A town that does not exist

Category: Nostalgia, PEGI 0+
29 October 2010
1

More recently, just 5 years ago, I knew nothing about the tragic fate of hundreds (!) of settlements in the Volga River basin. I had no idea that in the 30-40s of the last century, villages, villages, estates, monasteries and even cities went under water.

The first discovery for me was Kalyazin, with its needle bell tower in the middle of the Volga, as a symbol of everything that happened. Much later, someone told me about Mologa and from then on I began to collect all kinds of information about this place. And finally, in Kashin I bought the book “Cities Under Water” - my heart clench when I imagine how it all happened. Today I want to show you something from this book and the little that I found on the Internet.

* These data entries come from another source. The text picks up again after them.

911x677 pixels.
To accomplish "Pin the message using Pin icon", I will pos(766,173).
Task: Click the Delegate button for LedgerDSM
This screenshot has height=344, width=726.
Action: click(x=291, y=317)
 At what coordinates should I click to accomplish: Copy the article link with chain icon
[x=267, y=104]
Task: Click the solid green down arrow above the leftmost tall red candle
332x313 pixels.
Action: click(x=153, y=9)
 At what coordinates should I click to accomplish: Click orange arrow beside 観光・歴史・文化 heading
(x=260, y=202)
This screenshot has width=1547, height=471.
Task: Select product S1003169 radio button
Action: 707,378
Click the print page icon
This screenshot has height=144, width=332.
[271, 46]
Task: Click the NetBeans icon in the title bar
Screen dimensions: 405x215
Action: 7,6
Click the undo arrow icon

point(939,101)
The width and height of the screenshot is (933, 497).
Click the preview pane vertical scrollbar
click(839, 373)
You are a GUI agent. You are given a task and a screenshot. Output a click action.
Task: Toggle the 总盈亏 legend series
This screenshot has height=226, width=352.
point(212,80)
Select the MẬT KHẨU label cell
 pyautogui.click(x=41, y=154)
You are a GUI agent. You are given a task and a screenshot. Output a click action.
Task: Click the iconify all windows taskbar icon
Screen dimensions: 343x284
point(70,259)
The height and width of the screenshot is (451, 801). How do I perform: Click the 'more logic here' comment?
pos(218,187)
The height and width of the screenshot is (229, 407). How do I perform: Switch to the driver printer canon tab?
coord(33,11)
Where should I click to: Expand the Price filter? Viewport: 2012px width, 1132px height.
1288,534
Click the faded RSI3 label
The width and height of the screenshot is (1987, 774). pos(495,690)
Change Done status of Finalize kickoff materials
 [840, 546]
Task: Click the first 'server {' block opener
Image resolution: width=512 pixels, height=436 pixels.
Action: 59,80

We will talk here about Mologa and the Mologa district - here is the epicenter of the Volga tragedy. When filled with water in 1941-1947, 2 cities, about 700 villages with 26 thousand households, 40 parish churches, 3 monasteries, dozens of former noble estates, unexplored archaeological monuments, forests, fields, meadows disappeared under water in the lake part of the Rybinsk reservoir. , which produced the best hay in Russia. An area of developed dairy farming and nationally significant production of high-quality butter and cheese was under water. About 150 thousand people were resettled.

The city of Mologa was located at the confluence of the Mologa River and the Volga. Now this place is located in the southern part of the artificial sea: five kilometers east of the island of Svyatovsky Mokh and three kilometers north of the “Babi Gory” direction sign, standing on the concrete bases of shields that mark the navigable fairway running over the old bed of the Volga.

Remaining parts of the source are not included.